Shares of realty giant DLF slumped nearly eight per cent today on concerns that the company may face a probe by the new Government in Haryana.
The fall in DLF shares, to as low as Rs 109.80 in morning trade at the BSE, follows a major plunge of 28 per cent in a single day earlier this month after a SEBI order barred the company and six others from accessing the capital markets for three years.
The SEBI order has been challenged by DLF before the Securities Appellate Tribunal, which would next hear the case on October 30.
While the stock had recovered some lost ground last week after being hit by the SEBI order, it fell further this morning after reports suggested that it may face a probe in Haryana.
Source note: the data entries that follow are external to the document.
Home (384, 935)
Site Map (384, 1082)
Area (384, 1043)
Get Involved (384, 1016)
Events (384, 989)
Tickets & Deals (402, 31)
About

Hours after taking oath, two new ministers in Haryana yesterday said the BJP Government would order a thorough probe into the alleged land scams and not spare anyone, even Robert Vadra or former Chief Minister Bhupinder Singh Hooda.
DLF has a significant presence in Haryana and is credited with creation of India’s largest township set up by a private player in Gurgaon on the outskirts of the national Capital.
Notably, BJP and other parties had in the run-up to the Assembly polls attacked the previous Hooda Government over the Robert Vadra land deal.
There have been reports about alleged irregularities in land dealings between Robert Vadra and DLF.
Prime Minister Narendra Modi while campaigning for the BJP in Haryana had also kept the alleged land scams in the State at the centre of his attack.
The new ministers’ remarks, however, drew sharp reactions from the Congress, which said that such statements show the arrogance of the Haryana Government.